### Material provided

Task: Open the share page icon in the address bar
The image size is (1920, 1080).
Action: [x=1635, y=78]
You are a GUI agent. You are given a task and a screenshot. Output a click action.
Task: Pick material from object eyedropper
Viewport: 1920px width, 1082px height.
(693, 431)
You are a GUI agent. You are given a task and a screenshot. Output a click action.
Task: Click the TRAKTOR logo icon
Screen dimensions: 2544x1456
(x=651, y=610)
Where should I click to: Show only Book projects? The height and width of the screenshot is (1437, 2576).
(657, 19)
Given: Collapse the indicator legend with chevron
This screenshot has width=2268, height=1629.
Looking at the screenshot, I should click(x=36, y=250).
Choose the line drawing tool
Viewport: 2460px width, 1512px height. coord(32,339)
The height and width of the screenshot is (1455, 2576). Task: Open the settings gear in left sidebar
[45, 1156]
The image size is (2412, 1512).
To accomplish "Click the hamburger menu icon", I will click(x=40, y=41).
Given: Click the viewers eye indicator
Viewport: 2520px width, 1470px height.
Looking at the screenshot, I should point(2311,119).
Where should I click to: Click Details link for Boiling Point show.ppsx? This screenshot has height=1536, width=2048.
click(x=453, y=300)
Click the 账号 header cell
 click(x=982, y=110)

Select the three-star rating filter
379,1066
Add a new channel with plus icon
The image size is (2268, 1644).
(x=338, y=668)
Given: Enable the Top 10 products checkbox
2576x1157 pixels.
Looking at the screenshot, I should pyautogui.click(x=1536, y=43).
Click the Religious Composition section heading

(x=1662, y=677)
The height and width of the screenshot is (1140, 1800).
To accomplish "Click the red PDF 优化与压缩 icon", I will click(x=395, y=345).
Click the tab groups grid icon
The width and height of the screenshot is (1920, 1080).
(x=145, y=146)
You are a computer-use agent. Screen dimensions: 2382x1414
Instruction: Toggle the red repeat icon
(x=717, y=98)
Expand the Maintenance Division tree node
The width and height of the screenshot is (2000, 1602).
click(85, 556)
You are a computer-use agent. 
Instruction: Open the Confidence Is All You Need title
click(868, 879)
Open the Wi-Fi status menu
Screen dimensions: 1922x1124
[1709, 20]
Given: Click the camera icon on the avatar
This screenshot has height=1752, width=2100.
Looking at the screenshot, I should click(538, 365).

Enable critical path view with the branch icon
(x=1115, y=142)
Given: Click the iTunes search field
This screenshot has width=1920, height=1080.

### Assignment
A faithful retyping of every entry above is the task.

### Response for this exercise
Task: Open the share page icon in the address bar
The image size is (1920, 1080).
Action: [x=1635, y=78]
You are a GUI agent. You are given a task and a screenshot. Output a click action.
Task: Pick material from object eyedropper
Viewport: 1920px width, 1082px height.
(693, 431)
You are a GUI agent. You are given a task and a screenshot. Output a click action.
Task: Click the TRAKTOR logo icon
Screen dimensions: 2544x1456
(x=651, y=610)
Where should I click to: Show only Book projects? The height and width of the screenshot is (1437, 2576).
(657, 19)
Given: Collapse the indicator legend with chevron
This screenshot has width=2268, height=1629.
Looking at the screenshot, I should click(x=36, y=250).
Choose the line drawing tool
Viewport: 2460px width, 1512px height. coord(32,339)
The height and width of the screenshot is (1455, 2576). Task: Open the settings gear in left sidebar
[45, 1156]
The image size is (2412, 1512).
To accomplish "Click the hamburger menu icon", I will click(x=40, y=41).
Given: Click the viewers eye indicator
Viewport: 2520px width, 1470px height.
Looking at the screenshot, I should point(2311,119).
Where should I click to: Click Details link for Boiling Point show.ppsx? This screenshot has height=1536, width=2048.
click(x=453, y=300)
Click the 账号 header cell
 click(x=982, y=110)

Select the three-star rating filter
379,1066
Add a new channel with plus icon
The image size is (2268, 1644).
(x=338, y=668)
Given: Enable the Top 10 products checkbox
2576x1157 pixels.
Looking at the screenshot, I should pyautogui.click(x=1536, y=43).
Click the Religious Composition section heading

(x=1662, y=677)
The height and width of the screenshot is (1140, 1800).
To accomplish "Click the red PDF 优化与压缩 icon", I will click(x=395, y=345).
Click the tab groups grid icon
The width and height of the screenshot is (1920, 1080).
(x=145, y=146)
You are a computer-use agent. Screen dimensions: 2382x1414
Instruction: Toggle the red repeat icon
(x=717, y=98)
Expand the Maintenance Division tree node
The width and height of the screenshot is (2000, 1602).
click(85, 556)
You are a computer-use agent. 
Instruction: Open the Confidence Is All You Need title
click(868, 879)
Open the Wi-Fi status menu
Screen dimensions: 1922x1124
[1709, 20]
Given: Click the camera icon on the avatar
This screenshot has height=1752, width=2100.
Looking at the screenshot, I should click(538, 365).

Enable critical path view with the branch icon
(x=1115, y=142)
Given: Click the iTunes search field
This screenshot has width=1920, height=1080.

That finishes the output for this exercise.